__TASK TO CARRY OUT__
Please copy out the records that follow exactly as they stand.

Saved data entries
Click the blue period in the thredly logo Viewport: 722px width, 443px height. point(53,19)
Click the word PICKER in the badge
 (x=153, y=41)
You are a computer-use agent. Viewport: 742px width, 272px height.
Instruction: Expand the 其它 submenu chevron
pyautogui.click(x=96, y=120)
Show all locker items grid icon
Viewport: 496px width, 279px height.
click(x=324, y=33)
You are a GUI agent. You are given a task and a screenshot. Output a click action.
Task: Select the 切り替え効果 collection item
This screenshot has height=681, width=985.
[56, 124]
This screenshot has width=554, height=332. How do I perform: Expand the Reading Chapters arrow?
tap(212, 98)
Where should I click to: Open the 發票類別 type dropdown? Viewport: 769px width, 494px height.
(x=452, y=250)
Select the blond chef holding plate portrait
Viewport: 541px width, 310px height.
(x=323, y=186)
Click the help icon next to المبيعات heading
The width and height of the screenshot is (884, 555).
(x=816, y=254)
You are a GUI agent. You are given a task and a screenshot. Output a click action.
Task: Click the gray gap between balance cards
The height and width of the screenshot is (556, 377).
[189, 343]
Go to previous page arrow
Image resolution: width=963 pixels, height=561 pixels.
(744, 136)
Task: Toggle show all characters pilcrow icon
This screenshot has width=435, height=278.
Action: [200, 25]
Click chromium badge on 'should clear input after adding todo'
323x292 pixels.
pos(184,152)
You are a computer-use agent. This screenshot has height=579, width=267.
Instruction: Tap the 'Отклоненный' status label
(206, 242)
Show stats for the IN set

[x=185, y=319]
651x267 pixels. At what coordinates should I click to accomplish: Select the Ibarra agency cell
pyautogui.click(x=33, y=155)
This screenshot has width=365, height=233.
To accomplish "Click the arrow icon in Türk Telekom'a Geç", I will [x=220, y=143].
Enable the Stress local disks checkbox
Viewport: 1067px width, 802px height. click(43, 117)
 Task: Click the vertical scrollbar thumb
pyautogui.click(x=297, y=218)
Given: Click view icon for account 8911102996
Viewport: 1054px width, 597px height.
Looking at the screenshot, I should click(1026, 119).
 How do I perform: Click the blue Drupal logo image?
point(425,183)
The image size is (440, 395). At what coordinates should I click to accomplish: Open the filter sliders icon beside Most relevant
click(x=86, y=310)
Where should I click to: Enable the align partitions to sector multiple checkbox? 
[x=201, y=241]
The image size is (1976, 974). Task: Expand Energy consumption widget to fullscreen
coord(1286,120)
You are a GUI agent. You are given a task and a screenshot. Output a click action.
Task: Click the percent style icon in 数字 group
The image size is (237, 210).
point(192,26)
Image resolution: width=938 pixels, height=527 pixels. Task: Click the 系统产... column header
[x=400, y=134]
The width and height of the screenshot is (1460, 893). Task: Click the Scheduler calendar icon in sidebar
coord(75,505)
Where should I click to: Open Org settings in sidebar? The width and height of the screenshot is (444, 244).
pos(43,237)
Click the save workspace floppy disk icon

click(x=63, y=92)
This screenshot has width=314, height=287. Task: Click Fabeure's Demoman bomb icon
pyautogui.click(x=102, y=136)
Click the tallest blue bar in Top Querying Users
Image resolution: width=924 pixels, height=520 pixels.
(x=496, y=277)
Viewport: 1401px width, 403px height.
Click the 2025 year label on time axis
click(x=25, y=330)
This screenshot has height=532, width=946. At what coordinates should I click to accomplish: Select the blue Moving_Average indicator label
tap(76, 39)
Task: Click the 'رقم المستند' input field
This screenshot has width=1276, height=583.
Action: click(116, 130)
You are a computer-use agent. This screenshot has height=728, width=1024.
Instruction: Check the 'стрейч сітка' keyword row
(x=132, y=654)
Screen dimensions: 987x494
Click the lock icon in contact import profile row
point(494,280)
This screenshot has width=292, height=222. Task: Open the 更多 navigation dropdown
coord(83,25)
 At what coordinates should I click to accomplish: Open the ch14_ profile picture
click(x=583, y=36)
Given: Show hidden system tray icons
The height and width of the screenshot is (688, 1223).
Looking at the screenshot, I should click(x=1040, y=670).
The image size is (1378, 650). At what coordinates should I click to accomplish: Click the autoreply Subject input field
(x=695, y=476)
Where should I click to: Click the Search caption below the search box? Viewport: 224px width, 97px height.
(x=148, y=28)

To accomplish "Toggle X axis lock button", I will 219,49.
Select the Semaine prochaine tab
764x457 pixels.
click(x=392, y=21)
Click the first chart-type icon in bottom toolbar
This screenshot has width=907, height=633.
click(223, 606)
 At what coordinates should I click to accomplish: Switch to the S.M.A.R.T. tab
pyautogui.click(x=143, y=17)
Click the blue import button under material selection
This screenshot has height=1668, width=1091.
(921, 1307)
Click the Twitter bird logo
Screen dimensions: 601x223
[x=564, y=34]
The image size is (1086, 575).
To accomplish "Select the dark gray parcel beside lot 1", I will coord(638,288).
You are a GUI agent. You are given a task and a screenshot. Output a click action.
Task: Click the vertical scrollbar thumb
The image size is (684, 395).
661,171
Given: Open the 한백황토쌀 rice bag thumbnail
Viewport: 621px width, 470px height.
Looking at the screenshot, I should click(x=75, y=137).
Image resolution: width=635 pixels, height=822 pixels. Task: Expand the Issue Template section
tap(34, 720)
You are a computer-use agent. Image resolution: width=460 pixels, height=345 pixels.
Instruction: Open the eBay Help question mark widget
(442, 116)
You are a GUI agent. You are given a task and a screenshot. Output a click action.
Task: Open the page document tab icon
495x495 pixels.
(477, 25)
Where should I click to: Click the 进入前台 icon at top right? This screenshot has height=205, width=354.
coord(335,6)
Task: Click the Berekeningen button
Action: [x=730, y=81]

__RESPONSE TO THIS TASK__
Click the blue period in the thredly logo Viewport: 722px width, 443px height. point(53,19)
Click the word PICKER in the badge
 (x=153, y=41)
You are a computer-use agent. Viewport: 742px width, 272px height.
Instruction: Expand the 其它 submenu chevron
pyautogui.click(x=96, y=120)
Show all locker items grid icon
Viewport: 496px width, 279px height.
click(x=324, y=33)
You are a GUI agent. You are given a task and a screenshot. Output a click action.
Task: Select the 切り替え効果 collection item
This screenshot has height=681, width=985.
[56, 124]
This screenshot has width=554, height=332. How do I perform: Expand the Reading Chapters arrow?
tap(212, 98)
Where should I click to: Open the 發票類別 type dropdown? Viewport: 769px width, 494px height.
(x=452, y=250)
Select the blond chef holding plate portrait
Viewport: 541px width, 310px height.
(x=323, y=186)
Click the help icon next to المبيعات heading
The width and height of the screenshot is (884, 555).
(x=816, y=254)
You are a GUI agent. You are given a task and a screenshot. Output a click action.
Task: Click the gray gap between balance cards
The height and width of the screenshot is (556, 377).
[189, 343]
Go to previous page arrow
Image resolution: width=963 pixels, height=561 pixels.
(744, 136)
Task: Toggle show all characters pilcrow icon
This screenshot has width=435, height=278.
Action: [200, 25]
Click chromium badge on 'should clear input after adding todo'
323x292 pixels.
pos(184,152)
You are a computer-use agent. This screenshot has height=579, width=267.
Instruction: Tap the 'Отклоненный' status label
(206, 242)
Show stats for the IN set

[x=185, y=319]
651x267 pixels. At what coordinates should I click to accomplish: Select the Ibarra agency cell
pyautogui.click(x=33, y=155)
This screenshot has width=365, height=233.
To accomplish "Click the arrow icon in Türk Telekom'a Geç", I will [x=220, y=143].
Enable the Stress local disks checkbox
Viewport: 1067px width, 802px height. click(43, 117)
 Task: Click the vertical scrollbar thumb
pyautogui.click(x=297, y=218)
Given: Click view icon for account 8911102996
Viewport: 1054px width, 597px height.
Looking at the screenshot, I should click(1026, 119).
 How do I perform: Click the blue Drupal logo image?
point(425,183)
The image size is (440, 395). At what coordinates should I click to accomplish: Open the filter sliders icon beside Most relevant
click(x=86, y=310)
Where should I click to: Enable the align partitions to sector multiple checkbox? 
[x=201, y=241]
The image size is (1976, 974). Task: Expand Energy consumption widget to fullscreen
coord(1286,120)
You are a GUI agent. You are given a task and a screenshot. Output a click action.
Task: Click the percent style icon in 数字 group
The image size is (237, 210).
point(192,26)
Image resolution: width=938 pixels, height=527 pixels. Task: Click the 系统产... column header
[x=400, y=134]
The width and height of the screenshot is (1460, 893). Task: Click the Scheduler calendar icon in sidebar
coord(75,505)
Where should I click to: Open Org settings in sidebar? The width and height of the screenshot is (444, 244).
pos(43,237)
Click the save workspace floppy disk icon

click(x=63, y=92)
This screenshot has width=314, height=287. Task: Click Fabeure's Demoman bomb icon
pyautogui.click(x=102, y=136)
Click the tallest blue bar in Top Querying Users
Image resolution: width=924 pixels, height=520 pixels.
(x=496, y=277)
Viewport: 1401px width, 403px height.
Click the 2025 year label on time axis
click(x=25, y=330)
This screenshot has height=532, width=946. At what coordinates should I click to accomplish: Select the blue Moving_Average indicator label
tap(76, 39)
Task: Click the 'رقم المستند' input field
This screenshot has width=1276, height=583.
Action: click(116, 130)
You are a computer-use agent. This screenshot has height=728, width=1024.
Instruction: Check the 'стрейч сітка' keyword row
(x=132, y=654)
Screen dimensions: 987x494
Click the lock icon in contact import profile row
point(494,280)
This screenshot has width=292, height=222. Task: Open the 更多 navigation dropdown
coord(83,25)
 At what coordinates should I click to accomplish: Open the ch14_ profile picture
click(x=583, y=36)
Given: Show hidden system tray icons
The height and width of the screenshot is (688, 1223).
Looking at the screenshot, I should click(x=1040, y=670).
The image size is (1378, 650). At what coordinates should I click to accomplish: Click the autoreply Subject input field
(x=695, y=476)
Where should I click to: Click the Search caption below the search box? Viewport: 224px width, 97px height.
(x=148, y=28)

To accomplish "Toggle X axis lock button", I will 219,49.
Select the Semaine prochaine tab
764x457 pixels.
click(x=392, y=21)
Click the first chart-type icon in bottom toolbar
This screenshot has width=907, height=633.
click(223, 606)
 At what coordinates should I click to accomplish: Switch to the S.M.A.R.T. tab
pyautogui.click(x=143, y=17)
Click the blue import button under material selection
This screenshot has height=1668, width=1091.
(921, 1307)
Click the Twitter bird logo
Screen dimensions: 601x223
[x=564, y=34]
The image size is (1086, 575).
To accomplish "Select the dark gray parcel beside lot 1", I will coord(638,288).
You are a GUI agent. You are given a task and a screenshot. Output a click action.
Task: Click the vertical scrollbar thumb
The image size is (684, 395).
661,171
Given: Open the 한백황토쌀 rice bag thumbnail
Viewport: 621px width, 470px height.
Looking at the screenshot, I should click(x=75, y=137).
Image resolution: width=635 pixels, height=822 pixels. Task: Expand the Issue Template section
tap(34, 720)
You are a computer-use agent. Image resolution: width=460 pixels, height=345 pixels.
Instruction: Open the eBay Help question mark widget
(442, 116)
You are a GUI agent. You are given a task and a screenshot. Output a click action.
Task: Open the page document tab icon
495x495 pixels.
(477, 25)
Where should I click to: Click the 进入前台 icon at top right? This screenshot has height=205, width=354.
coord(335,6)
Task: Click the Berekeningen button
Action: [x=730, y=81]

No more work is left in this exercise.